The levy did not break through during this storm, but crews did issue alerts to folks living downstream in Rockford.
“I woke up at 2am. They were cleaning out the fire station, I’ve been up ever since watching it come up,” said Dean Walker, who has lived on the river for 14 years.
He remembers the major flooding of 2008. Both this time and then, he’s been lucky.
“To the curb, but it didn’t get on my land, my basement is dry, I’m in good shape,” said Walker.
Walker said this house was bought out by FEMA after the 2008 floods but was then re-purchased by a Rockford resident.
Now, the flooding in Rockford can be traced back to Nora Springs.
“The water was going over the levy at that time. That’s what it’s actually designed to do. There’s rip-rap that’s in the levy that helps stop it that was repaired from the 2008 floods when it broke through,” said Floyd County Emergency Manager Michael Morlan.

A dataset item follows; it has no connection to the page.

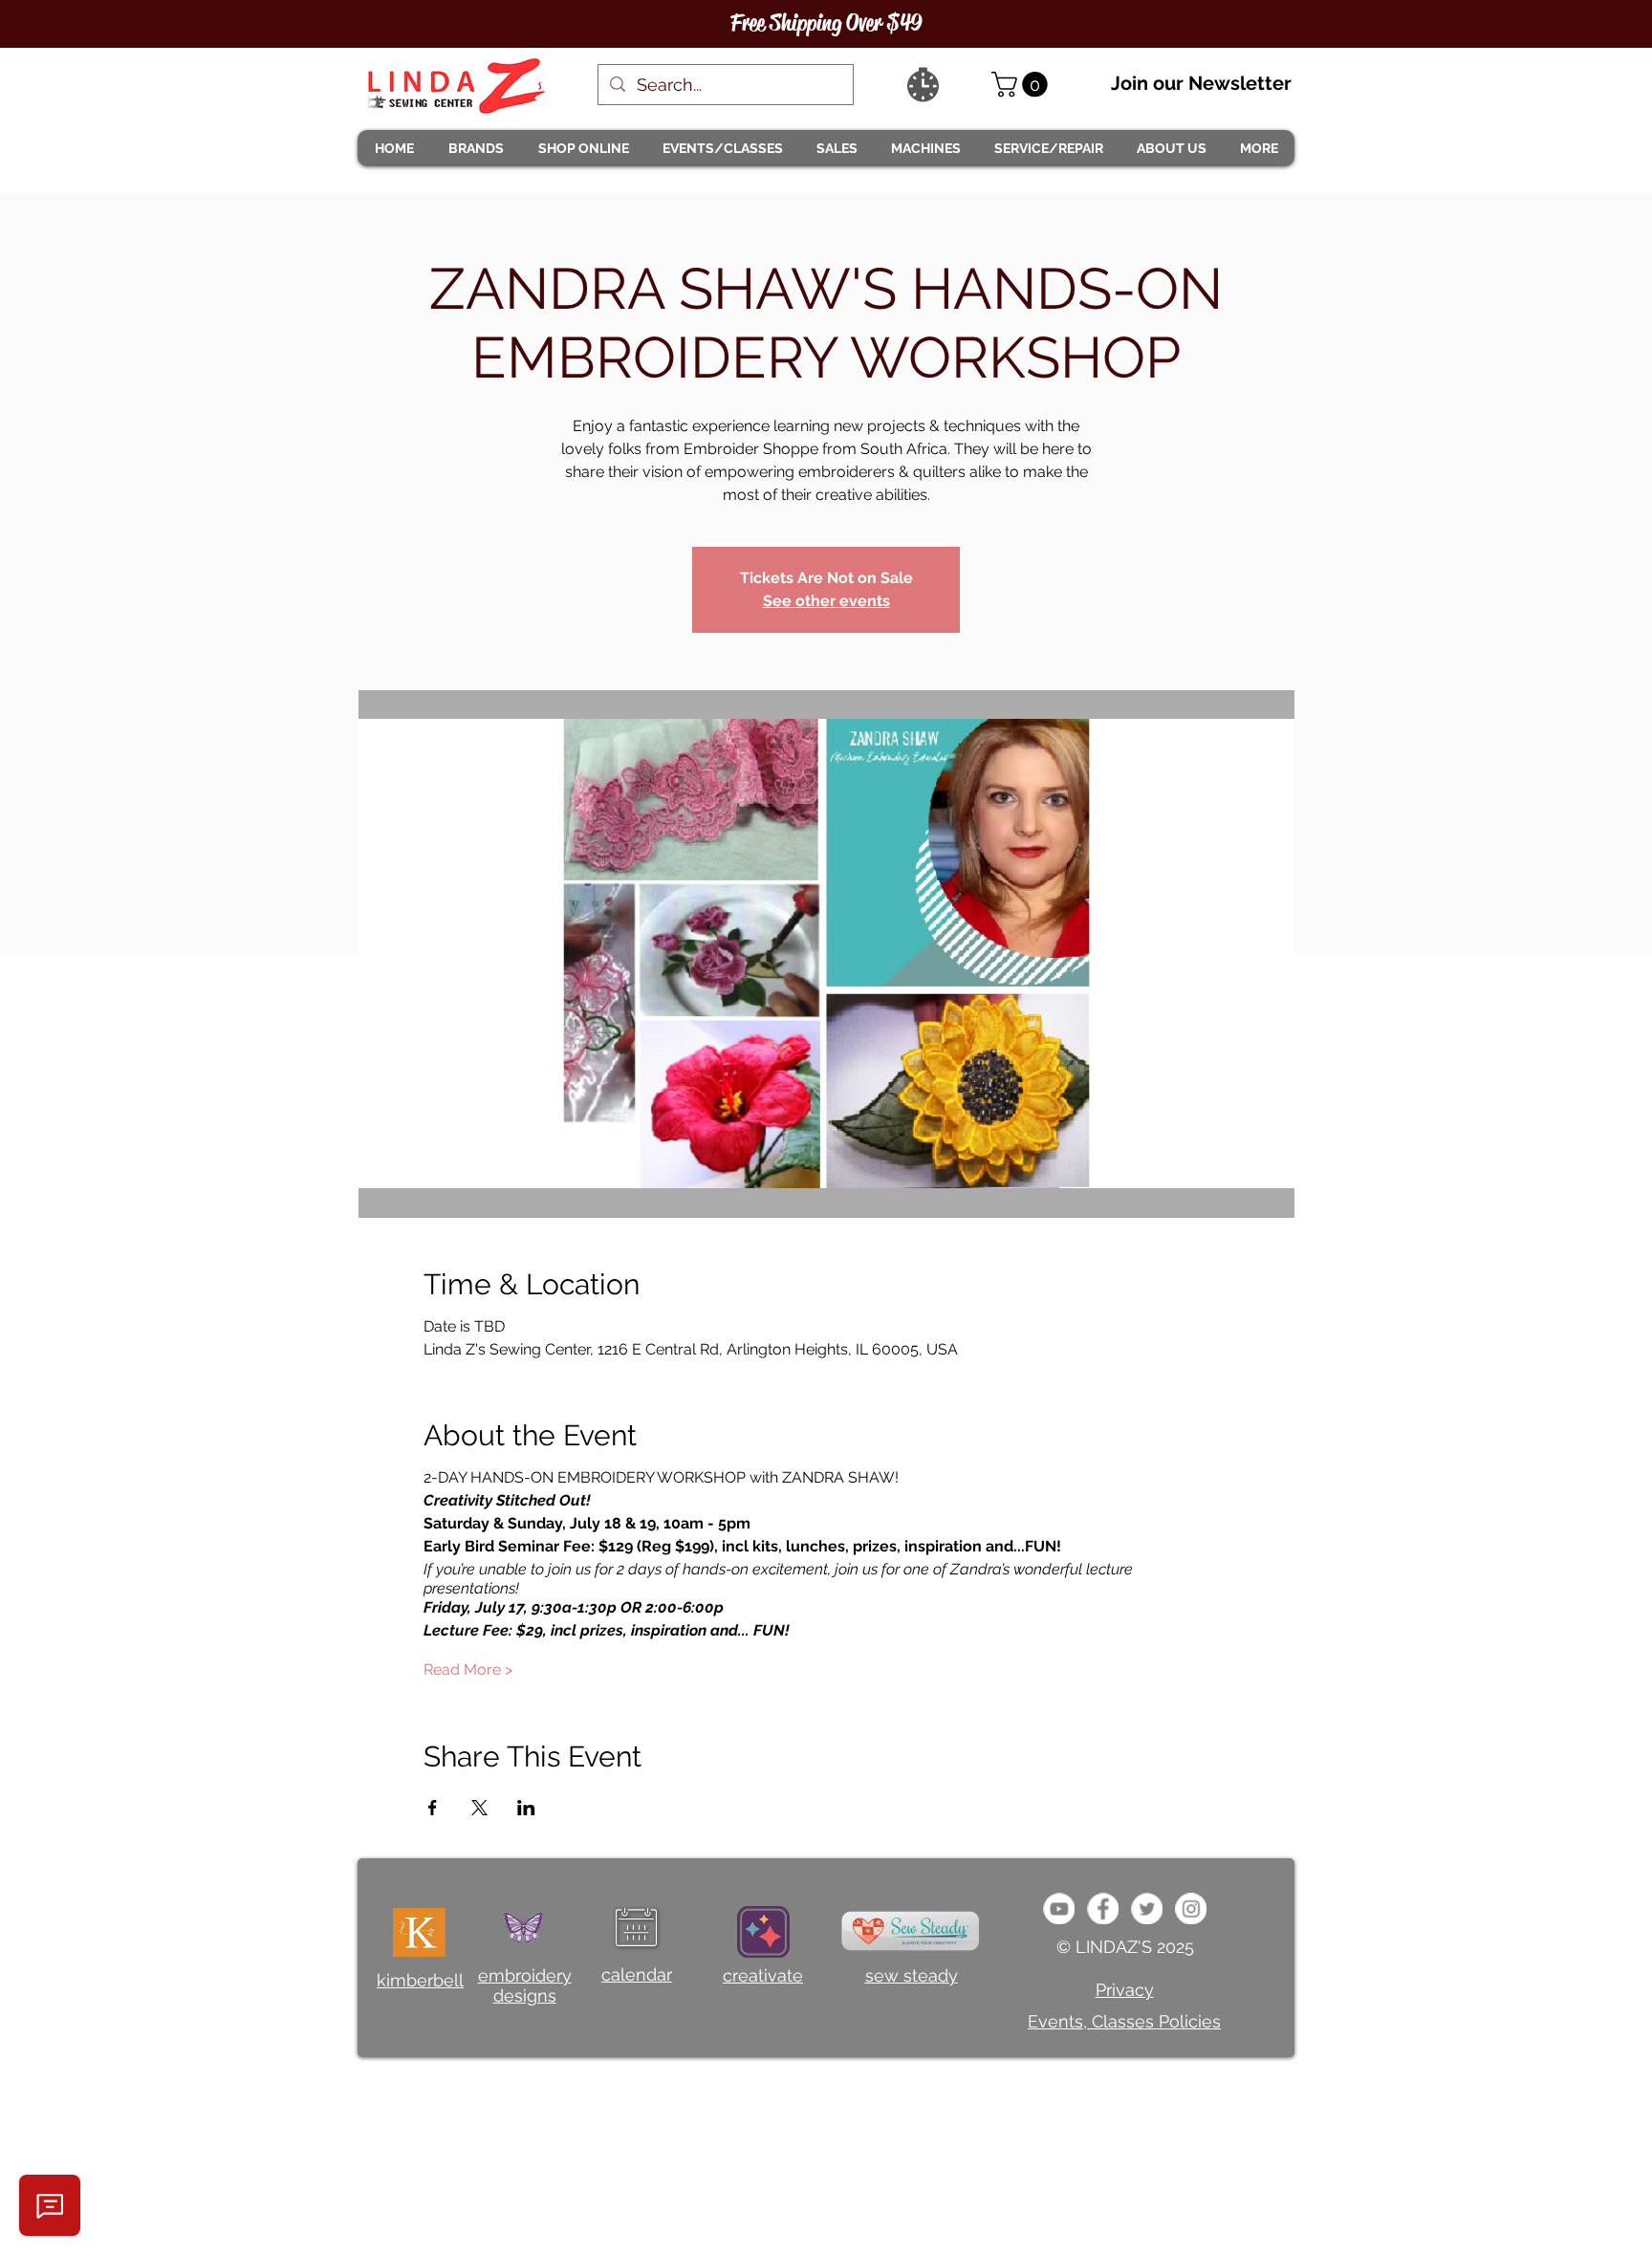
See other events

The threat of the levy breaking through again is what brought crews to this spot late last night. At that point, Morlan said they issued code red alerts to folks living downstream in Rockford. The river was at about 18 feet during the storm last night but that won’t last for long.
“They’re reaching their peak or will be reaching their peak at some point very shortly and at that point they will start residing and the river level will go down,” said Morlan.
Flood threat or not, it’s nothing that will concern Dean Walker too much.